Таблица 6: Мутантные химерные белки Tie2 человека (l-452)-Fc
[Таблица 6]
| Наименование мутанта | Участок варианта аминокислоты |
| Tie2 человека (l-452)r1-Fc | R167A, H168A, E169A |
| Tie2 человека (l-452)r2-Fc | D172A, I173A |
| Tie2 человека (l-452)r3-Fc | R167A |
| Tie2 человека (l-452)r4-Fc | H168A |
| Tie2 человека (l-452)r5-Fc | E169A |
| Tie2 человека (l-452)r6-Fc | D172A |
| Tie2 человека (l-452)r7-Fc | I173A |
| Tie2 человека (1-452)gl -Fc | I194A, N197A, L198A |
| Tie2 человека (1-452)g2-Fc | R192A |
| Tie2 человека (l-452)g3-Fc | I194A |
| Tie2 человека (l-452)g4-Fc | G195E |
| Tie2 человека (l-452)g5-Fc | N197A |
| Tie2 человека (l-452)g6-Fc | L198A |
| Tie2 человека (l-452) m1-Fc | W82A, K84A |
| Tie2 человека (l-452)m3-Fc | S94A, K95A |
| Tie2 человека (l-452)yl-Fc | D37A |
| Tie2 человека (l-452)cl-Fc | R50A, H52A, E53A, P54A |
| Tie2 человека (1-452)A1-Fc | E151A |
| Tie2 человека (1-452)A2-Fc | V154A |
| Tie2 человека (1-452)A3-Fc | Y156A |
| Tie2 человека (1-452)A4-Fc | F161A |
| Tie2 человека (1-452)A5-Fc | S164A |
| Tie2 человека (1-452)A6-Fc | P166A |
[0168]
Анализ SPR проводили для оценки активности связывания химерного белка Tie2 человека (l-452)-Fc и 23 мутантных белков из него с полностью человеческим 2-16A2-Fab.
[0169]
Для анализа SPR, использовали Biacore T200 (GE Healthcare).

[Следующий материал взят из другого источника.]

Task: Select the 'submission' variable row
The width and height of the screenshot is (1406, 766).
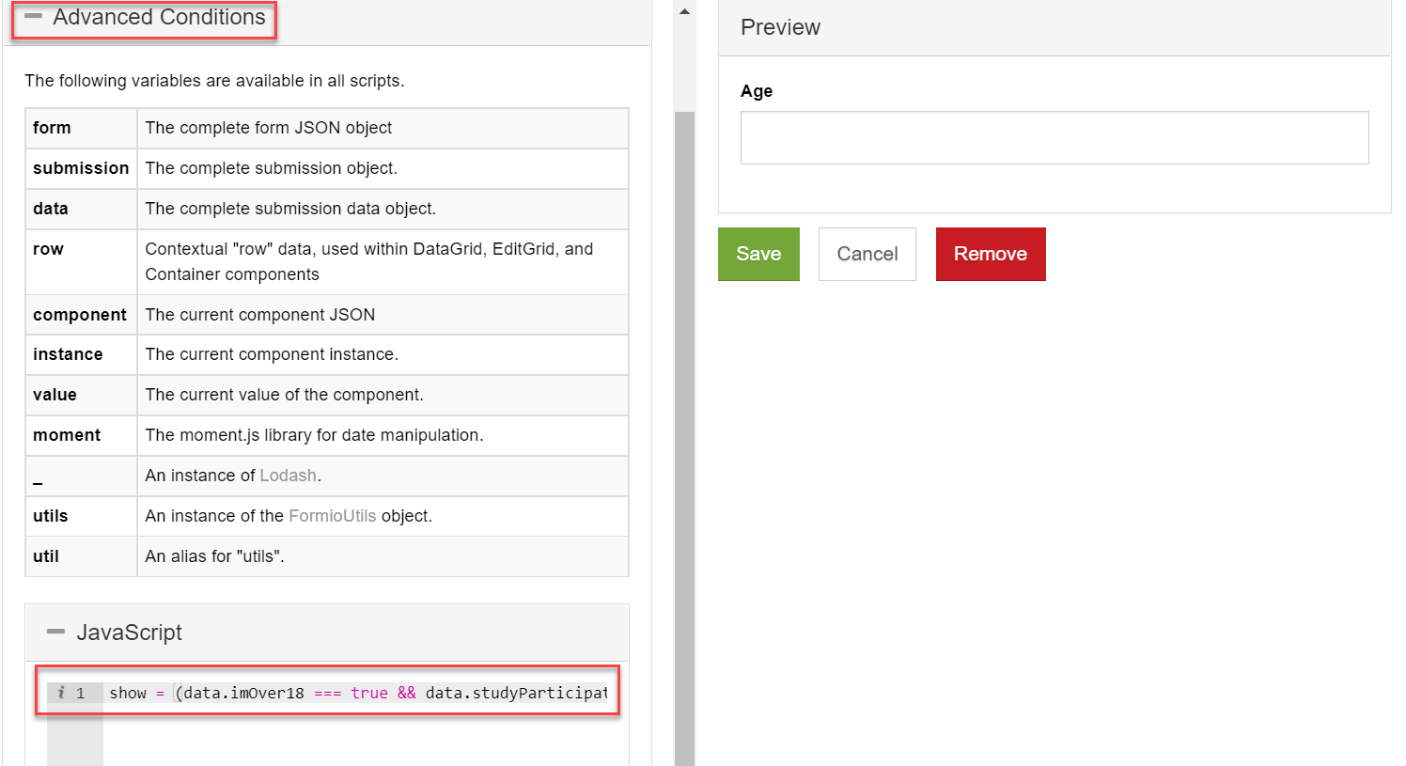Action: [327, 168]
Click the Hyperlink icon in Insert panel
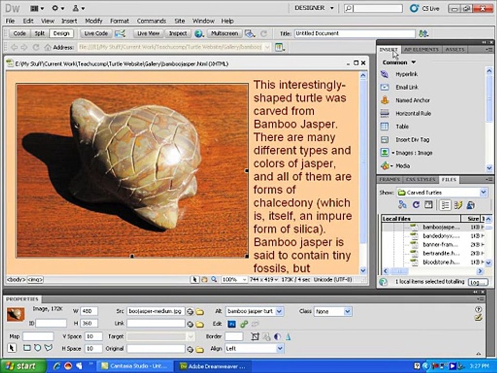497x373 pixels. point(384,74)
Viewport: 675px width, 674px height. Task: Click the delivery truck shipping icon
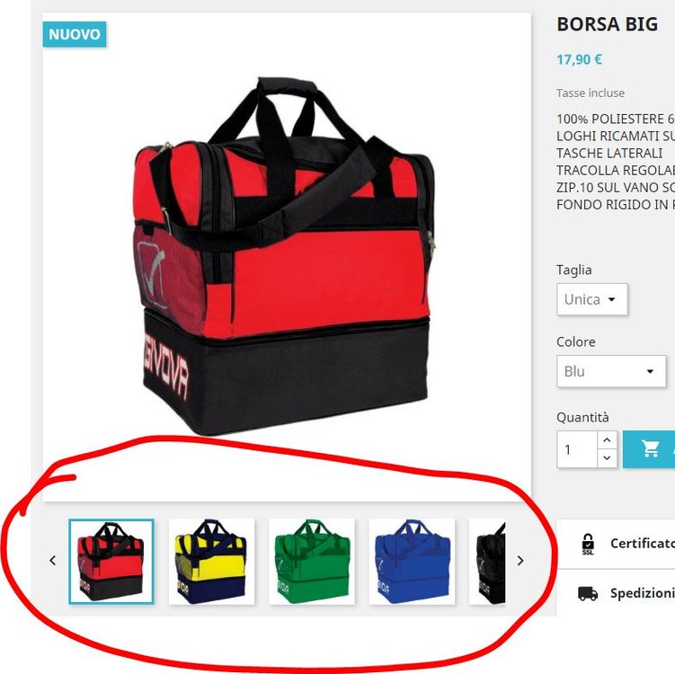(x=588, y=593)
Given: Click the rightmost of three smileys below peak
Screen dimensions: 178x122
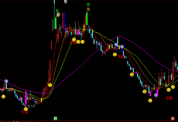Looking at the screenshot, I should coord(82,42).
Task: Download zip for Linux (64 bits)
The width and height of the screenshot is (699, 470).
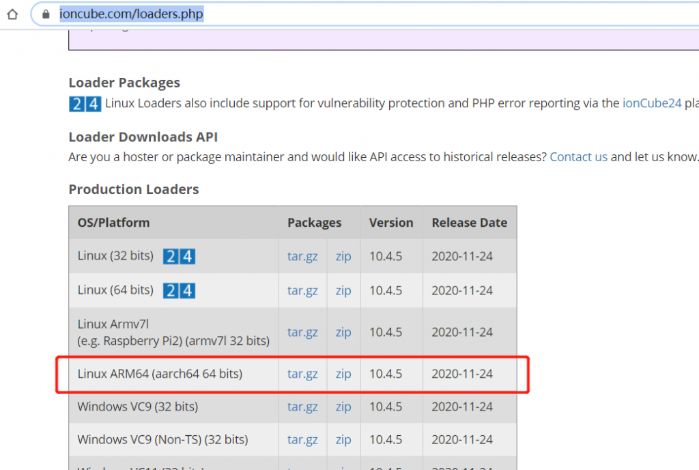Action: tap(343, 290)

Антитело против IgG человека (Fc) (Human Antibody Capture Kit, GE Healthcare) фиксировали на сенсорном чипе CM5. Позволяли иммобилизацию каждого из химерного белка Tie2 человека (1-452)-Fc и 23 мутантных белков из него, разведенных в HBS-EP (GE Healthcare) при 5 мкг/мл, и измеряли уровень связывания. Затем, для полностью человеческого 2-16A2-Fab, разведенного в HBS-EP до 50 нМ, измеряли уровень его связывания с химерным белком Tie2 человека (l-452)-Fc и 23 мутантными белками из него. Затем, посредством деления связанного количества на иммобилизованное количество, рассчитывали связанное количество антитела на единицу иммобилизованного антигена (далее в настоящем документе обозначенное как коэффициент связывания). Среднее арифметическое для трех экспериментов и относительное значение коэффициента связывания для каждого из мутантных белков, когда коэффициент связывания химерного белка Tie2 человека (l-452)-Fc принимали за 100%, показаны в таблице 7. Кроме того, репрезентативные данные измерения показаны на фиг. 6. Способ относительного сравнения связанных количеств на Biacore описан, например, в Analytical Biochemistry, 2003, Vol. 312, pp. 113-124.
[0170]
В результате обнаружено, что связывание полностью человеческого 2-16 A2-Fab являлось уменьшенным для Tie2 человека (l-452)gl-Fc, Tie2 человека (l-452)g2-Fc, Tie2 человека (l-452)g3-Fc, Tie2 человека (l-452)g4-Fc, Tie2 человека (l-452)g5-Fc, Tie2 человека (l-452)m3-Fc, Tie2 человека (1-452)A1-Fc, Tie2 человека (1-452)A2-Fc, Tie2 человека (1-452)A3-Fc и Tie2 человека (1-452)A4-Fc, по сравнению с химерным белком Tie2 человека (1-452)-Fc.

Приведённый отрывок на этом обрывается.